== Data extracts ==

Segment Open

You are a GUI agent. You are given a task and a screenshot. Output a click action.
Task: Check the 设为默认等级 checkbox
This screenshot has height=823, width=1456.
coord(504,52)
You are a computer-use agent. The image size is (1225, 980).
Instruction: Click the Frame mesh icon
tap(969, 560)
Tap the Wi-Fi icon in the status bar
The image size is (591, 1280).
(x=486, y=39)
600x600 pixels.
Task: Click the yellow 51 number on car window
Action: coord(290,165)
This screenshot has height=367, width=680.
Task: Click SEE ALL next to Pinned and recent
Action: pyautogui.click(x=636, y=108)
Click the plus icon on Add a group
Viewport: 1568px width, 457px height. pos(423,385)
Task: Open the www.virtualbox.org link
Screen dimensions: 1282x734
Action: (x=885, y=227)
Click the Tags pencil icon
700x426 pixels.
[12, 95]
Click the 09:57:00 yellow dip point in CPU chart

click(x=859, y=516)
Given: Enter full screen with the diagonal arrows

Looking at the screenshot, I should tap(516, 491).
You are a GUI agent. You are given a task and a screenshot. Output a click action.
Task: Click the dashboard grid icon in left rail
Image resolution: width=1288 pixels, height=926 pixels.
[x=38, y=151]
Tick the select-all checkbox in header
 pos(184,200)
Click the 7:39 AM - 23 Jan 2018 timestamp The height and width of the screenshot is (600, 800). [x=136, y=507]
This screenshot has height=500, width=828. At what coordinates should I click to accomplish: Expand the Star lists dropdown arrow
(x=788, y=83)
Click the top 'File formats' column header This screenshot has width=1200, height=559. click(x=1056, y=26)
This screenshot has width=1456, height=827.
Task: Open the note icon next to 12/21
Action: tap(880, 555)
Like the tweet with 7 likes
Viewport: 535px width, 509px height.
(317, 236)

Segment Closed

== Task directions ==
Write the material out again in its entirety, exactly as shown.

== Completed exercise ==
You are a GUI agent. You are given a task and a screenshot. Output a click action.
Task: Check the 设为默认等级 checkbox
This screenshot has height=823, width=1456.
coord(504,52)
You are a computer-use agent. The image size is (1225, 980).
Instruction: Click the Frame mesh icon
tap(969, 560)
Tap the Wi-Fi icon in the status bar
The image size is (591, 1280).
(x=486, y=39)
600x600 pixels.
Task: Click the yellow 51 number on car window
Action: coord(290,165)
This screenshot has height=367, width=680.
Task: Click SEE ALL next to Pinned and recent
Action: pyautogui.click(x=636, y=108)
Click the plus icon on Add a group
Viewport: 1568px width, 457px height. pos(423,385)
Task: Open the www.virtualbox.org link
Screen dimensions: 1282x734
Action: (x=885, y=227)
Click the Tags pencil icon
700x426 pixels.
[12, 95]
Click the 09:57:00 yellow dip point in CPU chart

click(x=859, y=516)
Given: Enter full screen with the diagonal arrows

Looking at the screenshot, I should tap(516, 491).
You are a GUI agent. You are given a task and a screenshot. Output a click action.
Task: Click the dashboard grid icon in left rail
Image resolution: width=1288 pixels, height=926 pixels.
[x=38, y=151]
Tick the select-all checkbox in header
 pos(184,200)
Click the 7:39 AM - 23 Jan 2018 timestamp The height and width of the screenshot is (600, 800). [x=136, y=507]
This screenshot has height=500, width=828. At what coordinates should I click to accomplish: Expand the Star lists dropdown arrow
(x=788, y=83)
Click the top 'File formats' column header This screenshot has width=1200, height=559. click(x=1056, y=26)
This screenshot has width=1456, height=827.
Task: Open the note icon next to 12/21
Action: tap(880, 555)
Like the tweet with 7 likes
Viewport: 535px width, 509px height.
(317, 236)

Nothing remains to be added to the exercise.